Let's just say the last thing I feel like doing is driving to the gym and jumping into the cold swimming pool for one hour of drills and laps.
By now though, I know better. I have been swimming once a week since November, missing only one week when my son had a stomach virus. There hasn't been one morning yet that I have actually FELT like doing it. Once I'm in the water (which, by the way, takes me a while ... because I am a total wimp and take my time gingerly dipping my toes in before eventually just sucking it up and jumping in), I relinquish my resistant attitude and embrace the work. Lap after lap I find myself relaxing into the water, letting go, and enjoying the swim. Observing how I am moving my body and paying attention to the rotation of my hips, the reach of my arms, the strength of my legs, the stability of my core, the rhythm of my breathing. It becomes therapeutic at a certain point. I'm not moving quickly, but I'm moving with ease. I'm not fighting myself or the water anymore.
When I was a kid I swam on my local swim team. I remember loving it and swimming HARD in that water. My big sister is 7 years older than I am and she was a very strong and competitive swimmer. I wanted to be just like her, so I poured my heart into it. Eventually though I found my love for soccer and stopped swimming. It had been decades since I got in the pool to really swim laps. Then one day this summer my mom was at the pool with me and my kids and offered to watch them so I could swim. I put on my 8 year old daughter's goggles and swam laps - butter, back, breast and free - in my J.Crew bikini. And I loved it. It was exhausting and exhilarating. I told myself that after Richmond Marathon I would get a proper swimsuit and my OWN goggles and dedicate myself to a weekly swim.
When I first started swimming weekly (a few days after Richmond), I had the fitness to last a pretty long while in the pool. But I had no idea what I was doing - retreating to habits learned when I was a kid, relying on muscle memory but having no clue (or really, care) whether or not it was the "right" way to do it. I realized quickly though that there was something really WRONG with my swim. Every time I needed to breathe, I would breathe from my right side. This was a red flag to me - a sign of an imbalance or a bad habit. So one day I decided to try to breathe from my left side, just to see what that was all about.
I thought I was going to die.
It astounded me how scary it felt to breathe on my left side. I felt like I was in someone else's body - someone who was severely physically impaired. I swallowed water, my neck felt like it was being crunched and I thought I would sink to the bottom. My initial reaction to this realization was to just stick with what was working and breathe on the right side. Don't go back to that horrifying place of left-side breathing! Yikes! It was awful! In my heart though I knew that wouldn't be okay with me. I didn't want to feed an imbalance or ignore it, so I would need to figure this out.

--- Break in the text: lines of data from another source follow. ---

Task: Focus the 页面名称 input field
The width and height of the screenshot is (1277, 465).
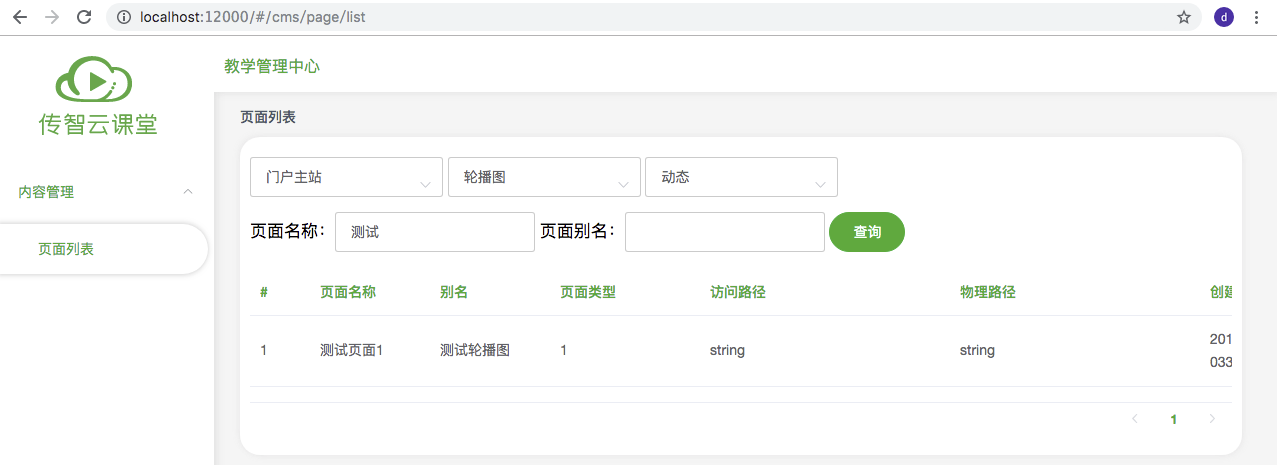Action: point(435,232)
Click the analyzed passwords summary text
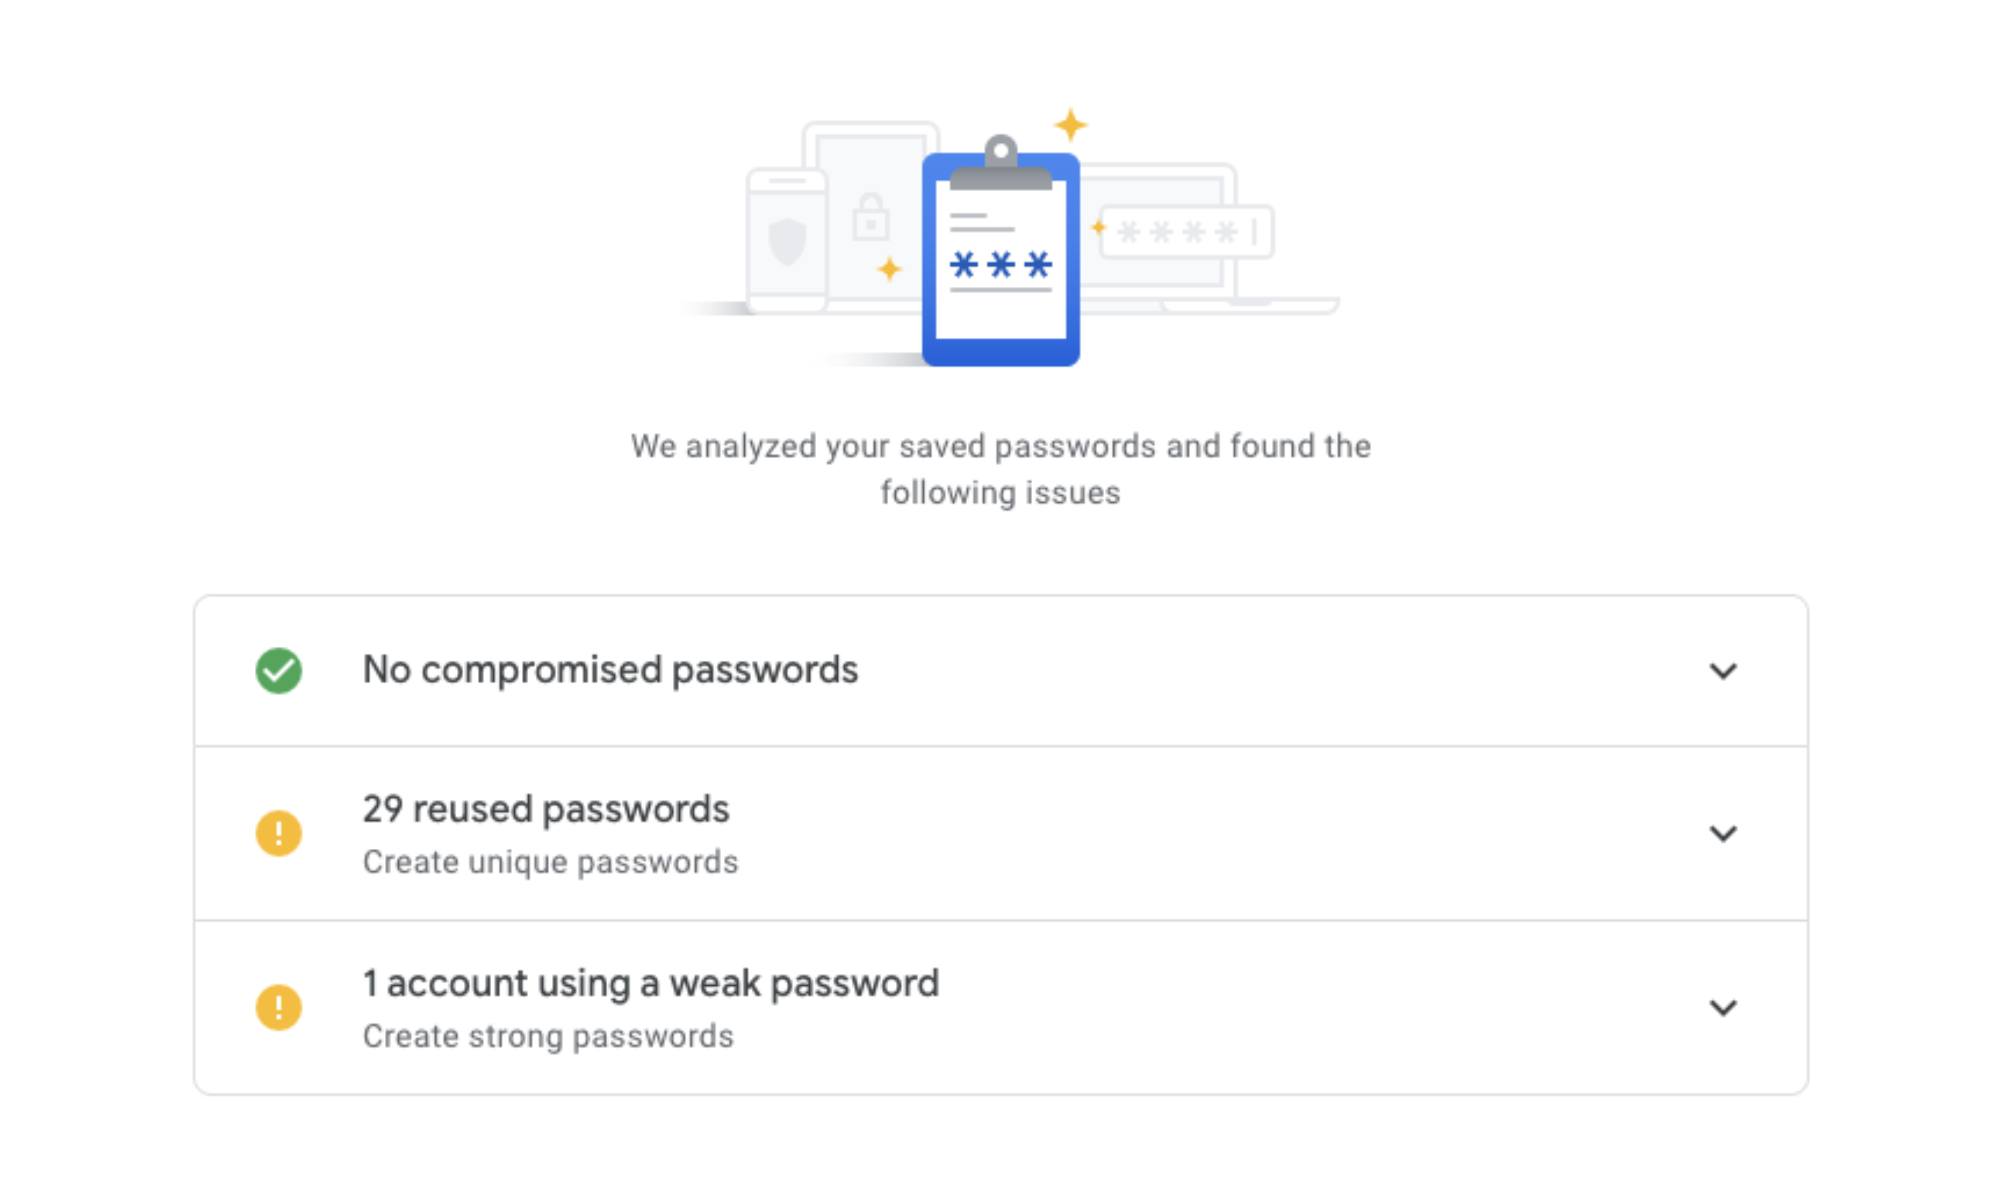This screenshot has width=2000, height=1200. click(x=1000, y=470)
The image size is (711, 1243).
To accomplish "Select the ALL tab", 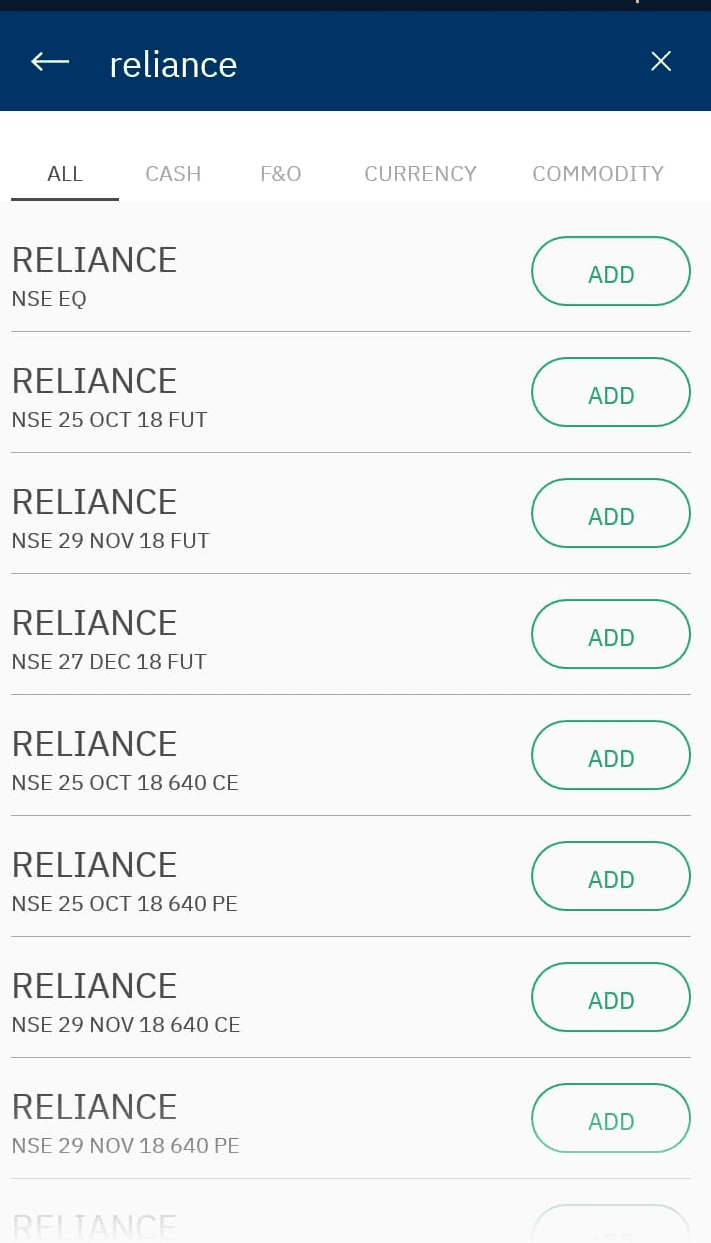I will [x=65, y=173].
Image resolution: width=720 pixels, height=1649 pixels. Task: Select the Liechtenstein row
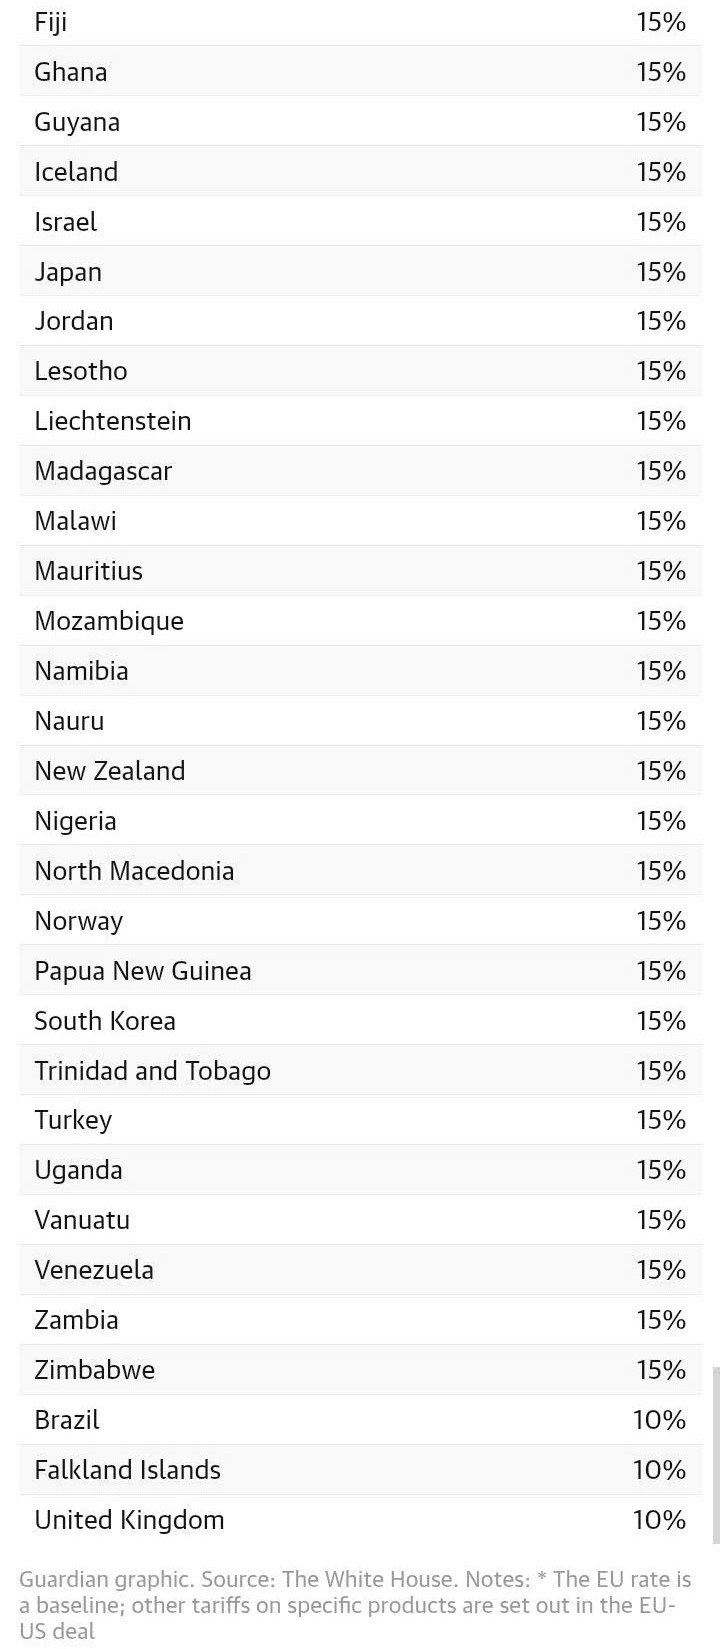(360, 421)
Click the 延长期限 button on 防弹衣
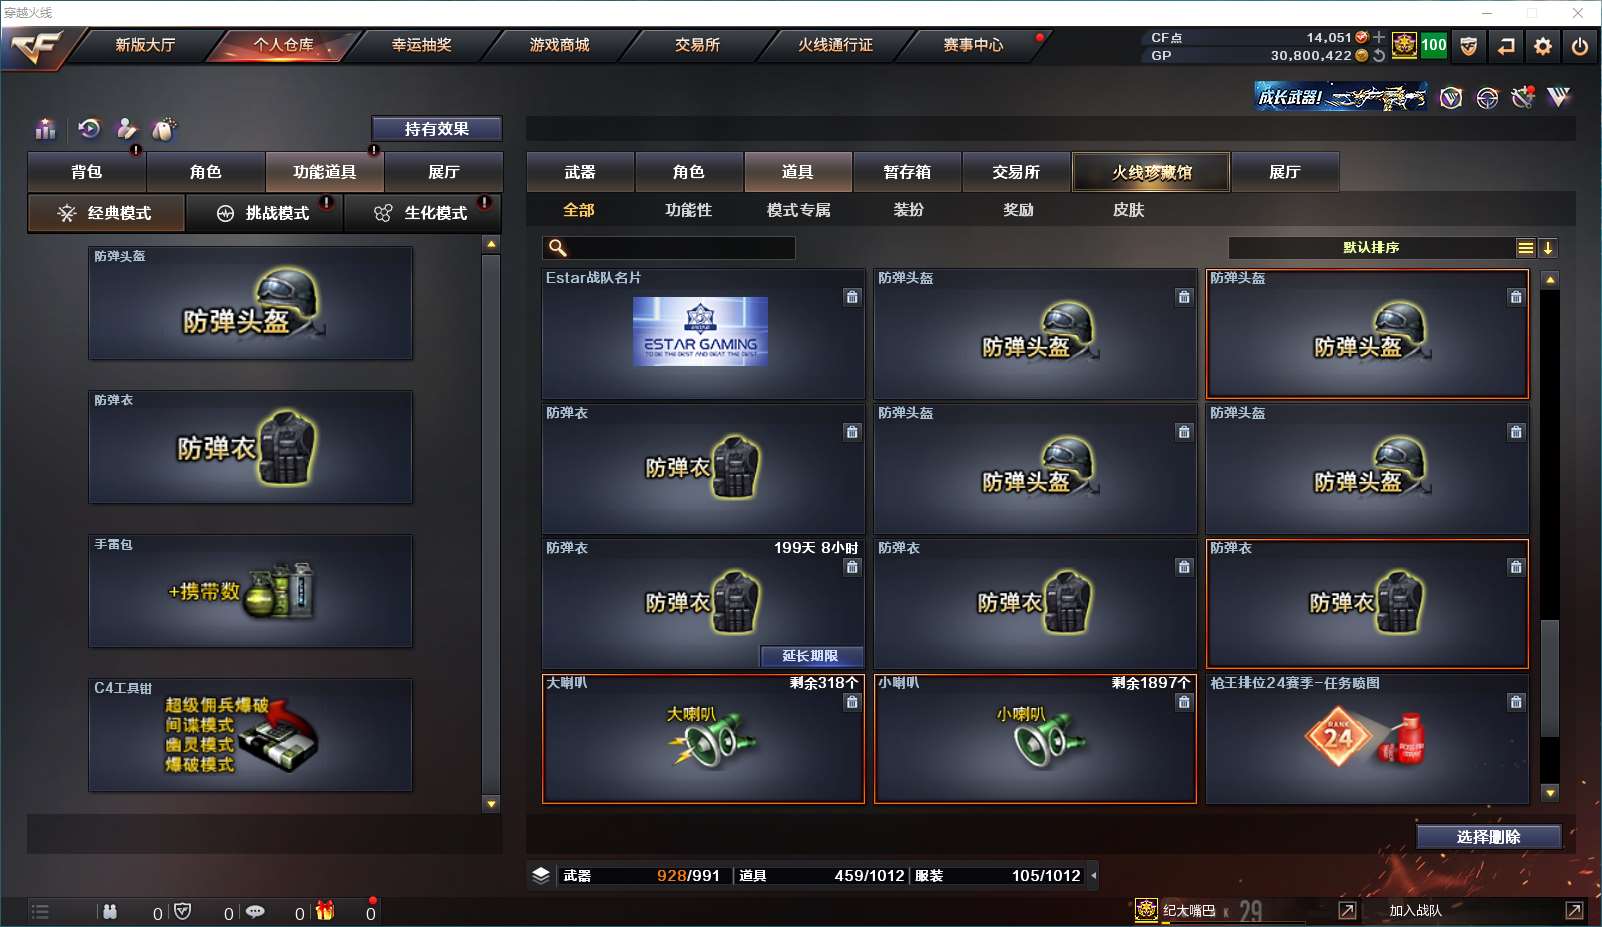1602x927 pixels. 811,656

A few weeks later I joined the Masters swim class at my gym. I spoke with the coach about my challenges and concerns and explained my goals. She watched me swim and said there was a lot that was GOOD about what I was doing, but that we needed to bring me back to the basics. I was fighting the water and completely out of control in my form - pushing hard and making it hard on myself. She told me to break it all down just like I would my running form and take it piece by piece. To not worry about the big picture just yet. She had me doing drills every week. Usually the workout has a mix of drills and intervals and it's supposed to take us 1 hour to complete. I would take my time with just the drills and that alone would take me basically a full hour at first. It was humbling and HARD as all-get-out, but it is working. I am breathing now on my left side just as easily as I am on my right side!! I am finding balance and I can hardly believe it every week I get in the pool - the progress is so rewarding. I'm slower now in the water, but a ton more efficient. My hope and belief is that if I keep working on this, eventually the speed will come to me.
I remember with running I had to retrain myself with my form a few years ago. Pilates helped me a lot with this - bringing awareness to how I was holding my pelvis and engaging my core, where I was planting my feet, how I was holding my arms and even my hands. I took a course in Chi Running, read books on form and worked with the coaches at =PR= to better understand how to make myself more efficient - how to work less hard to move faster and more fluidly. The same goes for swimming, and Pilates and really how we move in our every day lives. This fact completely excites me in this totally geeky way but I can't help it. Proper movement, proper use of our bodies, is so healing and liberating. I believe we are all works in progress in every aspect of our lives, including in the athletic passions that we pursue, and that it is ever changing and evolving as life unfolds. We have the choice to ignore our imbalances and let them fester, or to step up to them and bring our awareness to them and work WITH not against ourselves and our bodies. I truly believe the possibilities are endless if we approach our challenges this way. Hooray for learning to swim again!
Can you relate to this? Have you had to re-learn a way to move - whether with swimming or running or otherwise?